Mais, si l’Ukraine a connu quelques semaines de flottement, le gouvernement a rapidement repris les choses en main, notamment, il faut le reconnaître, grâce au soutien de ses citoyens. Ces derniers ne se sont pas auto-organisés contre l’État, ou bien du fait de son absence, mais bien afin d’éviter qu’il ne s’effondre sous les coups de boutoir russes. C’est une réaction assez « normale » dans un pays qui connaît un fort sentiment d’unité nationale, qui est formaté à cet effet par une propagande ad hoc. Cela se confirme, une fois de plus, l’auto-organisation n’est pas en soi révolutionnaire.

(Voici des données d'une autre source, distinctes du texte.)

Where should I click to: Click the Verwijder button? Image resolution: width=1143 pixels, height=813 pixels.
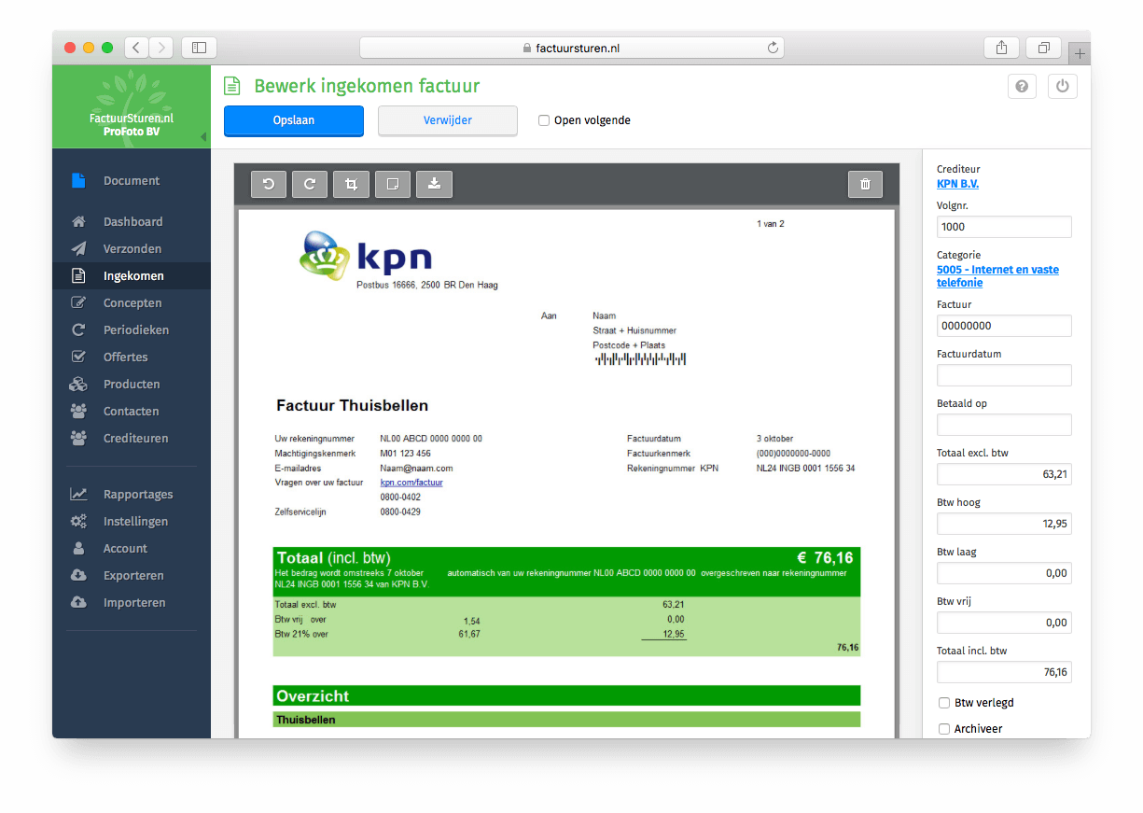[x=447, y=120]
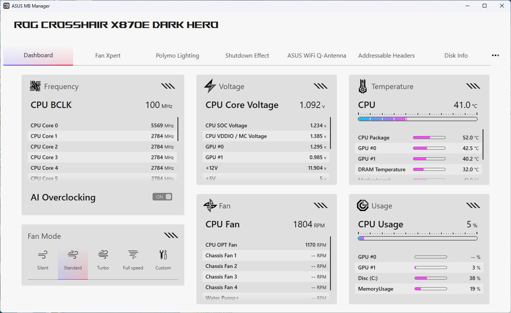Click the Fan panel blade icon
Screen dimensions: 511x313
pos(210,206)
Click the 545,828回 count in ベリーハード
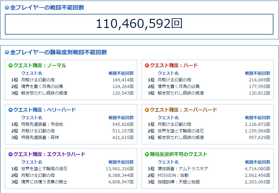279x193 pixels. pyautogui.click(x=121, y=124)
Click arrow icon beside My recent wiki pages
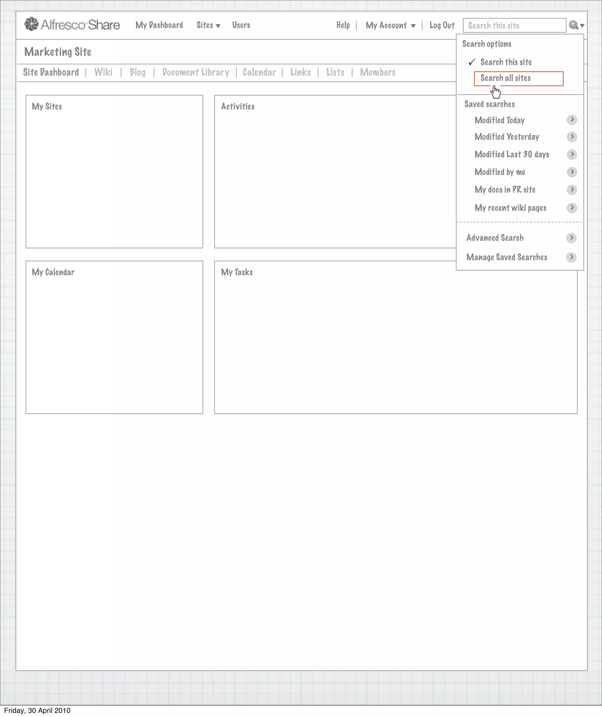Image resolution: width=602 pixels, height=717 pixels. (x=572, y=208)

Que faire… sous les bombes ?

« La victoire en chantant nous ouvre la barrière ;

La Liberté guide nos pas. [19] »

Nous ne sommes pas dans la situation des Ukrainiens ni dans celle d’anarchistes ou de communistes vivant en Ukraine ; difficile de savoir ce qu’il faudrait faire là-bas, de porter une appréciation à chaud sur leur action, car (quelles que soient nos idées) nous ne savons pas comment nous réagirions à leur place ; le recul historique permet souvent ce type de jugement, car il est facile d’être dans le vrai lorsque l’on connaît la suite et la fin des événements [20]. Pour autant, nos camarades ukrainiens devraient-ils, du seul fait de leur situation de « premiers concernés », être exemptés de toute critique ? Au minimum, si leur activité les regarde, le discours qu’ils y portent, qu’ils nous adressent et qui est relayé en France mérite une tout autre attention.

Les réactions des militants « radicaux » ukrainiens apparaissent très diverses, parfois contradictoires. Quelques camarades antimilitaristes et pacifistes conservent des positions défaitistes révolutionnaires, mais la propagande en ce sens a l’air aussi risquée en Ukraine qu’en Russie. D’autres s’engagent dans l’aide aux réfugiés ou aux blessés [21].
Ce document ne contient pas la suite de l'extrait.